* Begin Text to read *
From Marie Tomanova’s photographic book Kate, For You
Facebook
WhatsApp
Pinterest
LinkedIn
Email
twitter X

Marie Tomanova’s New Volume Confronts Identity, Migration, and Belonging

Marie Tomanova recovers a photographic archive from the beginning of her career, challenging the norms of photography with a single 36-exposure roll of film

Water is a testament for transparency 

I am a homeopathic drop of water in the sea. Not only an eye that observes, but a body that feels. Somewhere between the present and a translucent trace in time. The water touches me, even when I’m not immersed in it,” writes Czech photographer Libuše Jarcovjáková in the foreword to Kate, For You. What follows in Marie Tomanova’s new book Kate, For You seems to be a photographic echo of Jarcovjákovás’ words. Water becomes a metaphor for presence and a constant reminder of the body—it counters, touches, and shapes it. On an artistic level, the addition of water adds both specificity and a sense of play to the photographs. 

“I like to have water in my photographs because I shoot everything with flash. Some magic happens when the water is in there,” Tomanova explains. “In the first roll, for example, with Kate and Odie in the bathtub, you can see the flash reflections in the drops on the wall, on Kate’s back, and in her hair. I have many outdoor shots where people are standing in water sprays. When you take pictures indoors, you are much more limited. The bathtub was intentional.” 

Yet, water also seems to be more than a visual detail, beginning to function as a character, especially when it embraces Kate and Odie as they embrace each other. Its presence suggests a new mode of presenting the self: through the nude body made translucent by the transparency of water. Nudity, a natural consequence of the presence of water, complicates and deepens the intimacy of these images. “The nudity that comes with that isn’t sexual in any way—it’s about being the most you that you can be. When you have clothes on, there’s always an additional identity layer added to the self. Whether it’s fancy, shabby, or formal, there’s always some added meaning. When you strip that away, there’s nothing to hide behind. It’s you in the rawest way of being you.”

From Marie Tomanova’s photographic book Kate, For You
From Marie Tomanova’s photographic book Kate, For You
From Marie Tomanova’s photographic book Kate, For You
From Marie Tomanova’s photographic book Kate, For You
From Marie Tomanova’s photographic book Kate, For You
From Marie Tomanova’s photographic book Kate, For You

Kate, For You: Marie Tomanova against the norms of photography 

Marie Tomanova returns to her creative collaboration with model and fellow Czech Kate Vitamin in her latest photography book Kate, For You, released in April 2025 with Untitled Publishing. Centered around a single 36-exposure roll of film shot in 2017, the book is an ode to the enduring artistic relationship between Tomanova and Kate across time.
* End Text to read *
* Begin Material shown *
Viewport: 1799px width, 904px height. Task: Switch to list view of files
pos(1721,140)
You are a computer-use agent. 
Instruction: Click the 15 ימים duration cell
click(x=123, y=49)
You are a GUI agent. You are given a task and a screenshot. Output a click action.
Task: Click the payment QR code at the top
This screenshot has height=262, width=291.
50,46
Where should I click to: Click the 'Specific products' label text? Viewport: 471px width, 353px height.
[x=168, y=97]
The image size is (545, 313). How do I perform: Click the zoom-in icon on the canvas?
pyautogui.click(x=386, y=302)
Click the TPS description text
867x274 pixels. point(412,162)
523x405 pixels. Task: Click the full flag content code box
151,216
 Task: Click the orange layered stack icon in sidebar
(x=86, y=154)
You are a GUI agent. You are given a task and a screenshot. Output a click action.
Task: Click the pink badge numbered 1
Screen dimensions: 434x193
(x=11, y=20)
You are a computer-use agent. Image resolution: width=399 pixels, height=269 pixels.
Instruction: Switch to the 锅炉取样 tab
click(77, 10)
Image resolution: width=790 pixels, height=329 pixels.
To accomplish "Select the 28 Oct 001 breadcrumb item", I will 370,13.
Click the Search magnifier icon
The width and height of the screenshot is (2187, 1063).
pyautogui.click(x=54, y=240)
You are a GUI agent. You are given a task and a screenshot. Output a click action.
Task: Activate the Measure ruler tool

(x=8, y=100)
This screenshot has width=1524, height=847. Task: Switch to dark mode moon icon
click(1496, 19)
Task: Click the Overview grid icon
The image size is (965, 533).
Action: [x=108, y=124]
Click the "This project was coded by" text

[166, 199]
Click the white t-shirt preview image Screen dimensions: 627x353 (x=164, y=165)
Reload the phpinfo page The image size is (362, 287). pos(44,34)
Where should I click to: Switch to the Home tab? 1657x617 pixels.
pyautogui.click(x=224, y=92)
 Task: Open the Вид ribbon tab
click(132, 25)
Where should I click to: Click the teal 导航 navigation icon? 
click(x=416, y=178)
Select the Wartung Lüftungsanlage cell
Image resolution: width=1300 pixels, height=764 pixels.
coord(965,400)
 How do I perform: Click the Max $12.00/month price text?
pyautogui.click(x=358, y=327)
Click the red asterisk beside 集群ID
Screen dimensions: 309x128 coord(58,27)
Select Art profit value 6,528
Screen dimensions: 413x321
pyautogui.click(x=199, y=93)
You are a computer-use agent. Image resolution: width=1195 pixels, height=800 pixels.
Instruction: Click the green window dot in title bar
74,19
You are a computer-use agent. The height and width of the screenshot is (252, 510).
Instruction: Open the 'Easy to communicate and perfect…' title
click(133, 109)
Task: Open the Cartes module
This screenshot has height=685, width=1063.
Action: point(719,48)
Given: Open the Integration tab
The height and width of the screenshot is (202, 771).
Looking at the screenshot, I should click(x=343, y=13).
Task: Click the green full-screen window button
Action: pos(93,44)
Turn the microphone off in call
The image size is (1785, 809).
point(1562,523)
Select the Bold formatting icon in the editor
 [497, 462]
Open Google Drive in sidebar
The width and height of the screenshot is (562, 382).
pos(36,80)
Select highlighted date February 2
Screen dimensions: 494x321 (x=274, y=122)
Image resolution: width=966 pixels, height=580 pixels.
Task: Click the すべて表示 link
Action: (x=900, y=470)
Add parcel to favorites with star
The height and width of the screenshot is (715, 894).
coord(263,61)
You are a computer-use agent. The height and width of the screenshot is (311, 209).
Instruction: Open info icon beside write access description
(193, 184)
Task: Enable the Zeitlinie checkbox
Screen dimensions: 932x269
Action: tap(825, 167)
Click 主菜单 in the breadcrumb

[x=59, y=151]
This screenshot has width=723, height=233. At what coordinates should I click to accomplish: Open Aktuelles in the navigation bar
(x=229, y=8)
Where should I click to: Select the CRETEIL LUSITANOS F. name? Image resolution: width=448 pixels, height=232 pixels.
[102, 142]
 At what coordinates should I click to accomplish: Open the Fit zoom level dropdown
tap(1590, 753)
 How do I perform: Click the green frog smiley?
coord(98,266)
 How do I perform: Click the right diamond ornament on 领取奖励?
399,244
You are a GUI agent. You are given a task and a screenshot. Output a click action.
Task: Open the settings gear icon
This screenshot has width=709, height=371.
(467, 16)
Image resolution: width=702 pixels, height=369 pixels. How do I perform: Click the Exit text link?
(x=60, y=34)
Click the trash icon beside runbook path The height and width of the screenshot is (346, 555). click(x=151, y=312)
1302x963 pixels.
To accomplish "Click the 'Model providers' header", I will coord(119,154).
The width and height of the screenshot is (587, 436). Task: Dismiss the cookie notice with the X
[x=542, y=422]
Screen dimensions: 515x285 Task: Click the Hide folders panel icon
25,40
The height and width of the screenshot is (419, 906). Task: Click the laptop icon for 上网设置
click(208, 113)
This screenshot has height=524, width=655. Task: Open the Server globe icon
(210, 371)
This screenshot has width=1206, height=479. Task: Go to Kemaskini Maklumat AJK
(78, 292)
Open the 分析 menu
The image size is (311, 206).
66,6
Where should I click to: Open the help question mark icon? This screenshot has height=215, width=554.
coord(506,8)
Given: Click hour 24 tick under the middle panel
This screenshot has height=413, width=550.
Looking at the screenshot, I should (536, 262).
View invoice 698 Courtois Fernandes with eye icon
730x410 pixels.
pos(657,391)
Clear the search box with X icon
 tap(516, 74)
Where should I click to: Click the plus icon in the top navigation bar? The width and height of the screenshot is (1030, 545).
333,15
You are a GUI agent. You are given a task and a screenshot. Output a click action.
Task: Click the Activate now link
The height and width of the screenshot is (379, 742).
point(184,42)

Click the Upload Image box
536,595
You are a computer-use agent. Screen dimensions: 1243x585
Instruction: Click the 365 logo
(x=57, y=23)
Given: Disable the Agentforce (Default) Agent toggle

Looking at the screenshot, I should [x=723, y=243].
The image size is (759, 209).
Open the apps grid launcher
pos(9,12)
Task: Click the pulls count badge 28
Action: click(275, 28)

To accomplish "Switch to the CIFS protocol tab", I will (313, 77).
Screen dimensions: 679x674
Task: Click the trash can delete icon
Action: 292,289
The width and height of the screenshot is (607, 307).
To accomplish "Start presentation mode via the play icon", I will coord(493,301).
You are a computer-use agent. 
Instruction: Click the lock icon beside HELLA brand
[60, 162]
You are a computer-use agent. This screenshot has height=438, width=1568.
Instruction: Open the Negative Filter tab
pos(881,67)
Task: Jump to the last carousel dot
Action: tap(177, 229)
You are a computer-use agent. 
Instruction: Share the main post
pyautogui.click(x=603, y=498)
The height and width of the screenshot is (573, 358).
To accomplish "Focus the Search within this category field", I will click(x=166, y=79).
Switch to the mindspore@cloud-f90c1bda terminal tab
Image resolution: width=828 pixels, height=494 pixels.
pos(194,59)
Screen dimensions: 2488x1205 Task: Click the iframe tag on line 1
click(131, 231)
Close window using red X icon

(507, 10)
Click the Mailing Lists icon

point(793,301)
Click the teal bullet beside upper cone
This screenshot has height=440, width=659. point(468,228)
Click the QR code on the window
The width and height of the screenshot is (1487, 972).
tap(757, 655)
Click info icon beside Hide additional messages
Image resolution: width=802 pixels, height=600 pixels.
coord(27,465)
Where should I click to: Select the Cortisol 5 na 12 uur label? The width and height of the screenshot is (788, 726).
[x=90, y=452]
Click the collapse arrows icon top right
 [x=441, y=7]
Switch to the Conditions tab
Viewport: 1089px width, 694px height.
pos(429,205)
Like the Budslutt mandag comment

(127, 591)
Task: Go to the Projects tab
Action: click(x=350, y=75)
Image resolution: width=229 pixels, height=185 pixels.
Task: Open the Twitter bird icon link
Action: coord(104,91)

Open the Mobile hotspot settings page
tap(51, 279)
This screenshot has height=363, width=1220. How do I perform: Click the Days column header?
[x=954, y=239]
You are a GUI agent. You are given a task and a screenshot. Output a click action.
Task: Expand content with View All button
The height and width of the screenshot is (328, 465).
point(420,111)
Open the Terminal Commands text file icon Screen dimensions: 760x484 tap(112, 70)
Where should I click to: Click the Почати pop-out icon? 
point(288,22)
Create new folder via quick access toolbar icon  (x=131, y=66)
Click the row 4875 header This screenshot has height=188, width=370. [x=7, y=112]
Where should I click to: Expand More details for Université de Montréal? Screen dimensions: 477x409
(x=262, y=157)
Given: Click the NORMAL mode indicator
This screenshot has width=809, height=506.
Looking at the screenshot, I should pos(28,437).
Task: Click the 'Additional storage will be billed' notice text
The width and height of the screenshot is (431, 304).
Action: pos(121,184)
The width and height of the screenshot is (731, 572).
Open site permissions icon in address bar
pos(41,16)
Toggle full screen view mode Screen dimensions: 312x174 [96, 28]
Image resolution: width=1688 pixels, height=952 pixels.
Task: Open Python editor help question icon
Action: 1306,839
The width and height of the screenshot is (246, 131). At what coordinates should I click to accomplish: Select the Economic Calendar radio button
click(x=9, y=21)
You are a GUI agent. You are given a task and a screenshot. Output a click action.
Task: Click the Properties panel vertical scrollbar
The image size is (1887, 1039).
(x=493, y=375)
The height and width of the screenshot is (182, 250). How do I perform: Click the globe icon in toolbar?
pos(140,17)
* End Material shown *
Job 1:
In the article on Marie Tomanova's book, rewrite the stretch from "I am a homeopathic" through "to the photographs.", changing "homeopathic" to "tiny".
Job 2:
According to the article on Marie Tomanova's book, in what year was the single 36-exposure roll of film at the center of Kate, For You shot?

Worked solution 1:
I am a tiny drop of water in the sea. Not only an eye that observes, but a body that feels. Somewhere between the present and a translucent trace in time. The water touches me, even when I’m not immersed in it,” writes Czech photographer Libuše Jarcovjáková in the foreword to Kate, For You. What follows in Marie Tomanova’s new book Kate, For You seems to be a photographic echo of Jarcovjákovás’ words. Water becomes a metaphor for presence and a constant reminder of the body—it counters, touches, and shapes it. On an artistic level, the addition of water adds both specificity and a sense of play to the photographs.

Worked solution 2:
2017